Author: karl Date: To: dng Subject: Re: [DNG] What is an init system?
Steve Litt:
... > What would be interesting and perhaps valuable is to create an
> ultra-simple setup, with only the stuff you need. For instance, you
Sounds like an initrd.
> could take debian, install runit **without those lame runlevels** from
> upstream, not from some lame package that keeps getting overwritten and
> overwriting your original init system, switch grub so that fires up
> runit's PID1. Then you create a 1 shellscript that mounts the
> necessaries, creates /tmp, /dev and /proc, fires up the network, gets
> udev running, and whatever else you need there, and then a 2 script
What do you need udev for, isn't it yet another process to run for
not much gain, at least for simple systems, and why do I have to
recreate /dev at every boot, I can just have static dev files.
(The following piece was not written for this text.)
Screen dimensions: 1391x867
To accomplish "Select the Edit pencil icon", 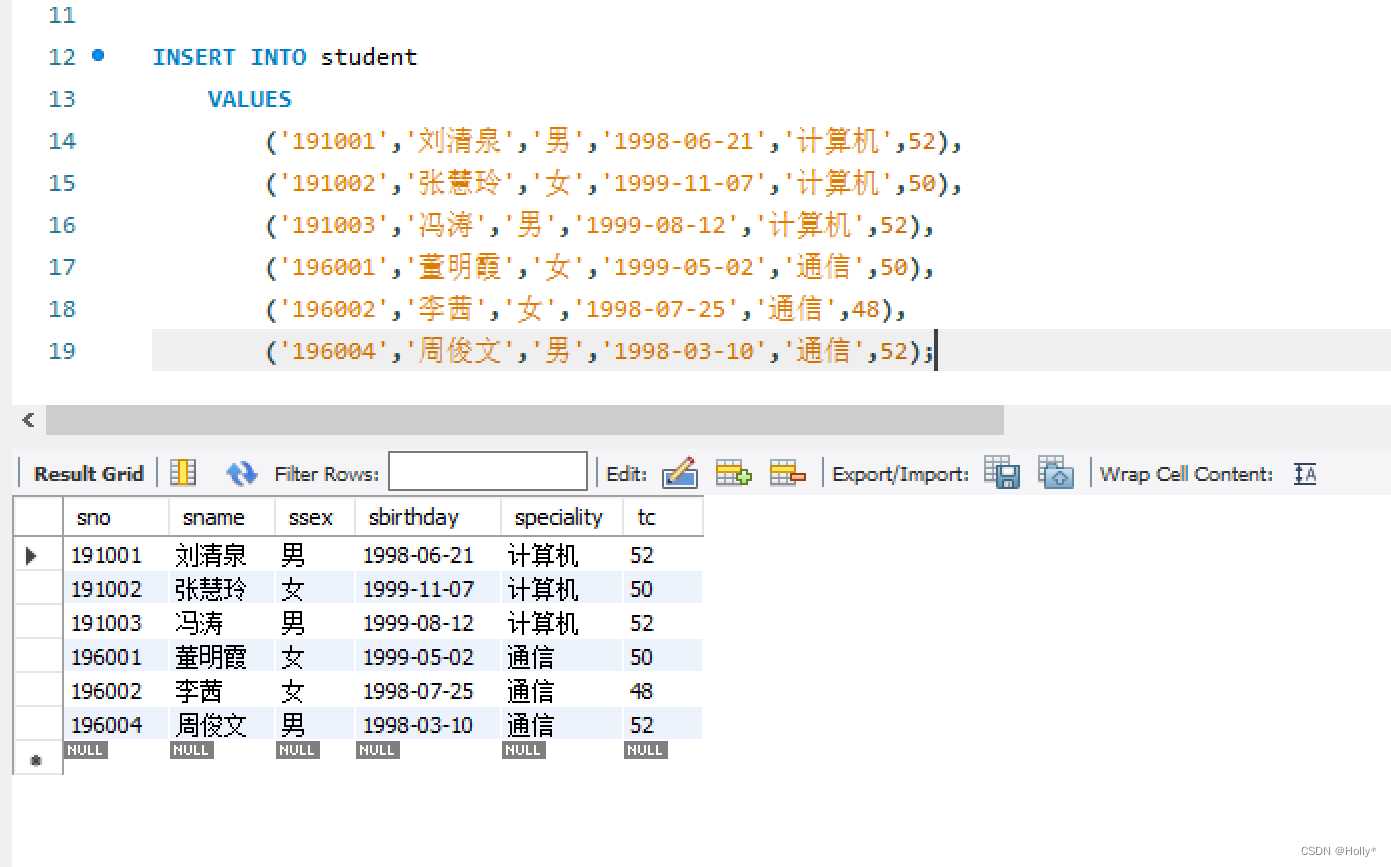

Yes, udev is a pain, and hdmi and newer mdraid superblocks wants
dynamic minors, but except that. And automounting isn't preferred here.
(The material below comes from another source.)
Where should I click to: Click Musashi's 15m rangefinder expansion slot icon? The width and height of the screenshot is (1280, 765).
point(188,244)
> that runs the supervisor. Also write a 3 script to power down the
> computer or reboot it. Run 3 when somebody calls "poweroff" and the
> like, or when somebody sends the shutdown interrupt (whichever that is)
> to PID1.
>
> Or, if your the kind of person who wants to know **exactly** what's
> inside your machine, use Suckless Tools' Suckless Init as your PID1,
> run an rc script equivalent to the 1 script you would have run for
> runit's PID1, and then run runit's supervision system. I bet you could
> have a no-dbus system this way. I'd *love* to see somebody build a
> practical system based on Suckless Init as PID1. ...
What is the point of having dbus, isn't it just another attack vector ?
Isn't it just so laptops behaves like Microsoft OSs.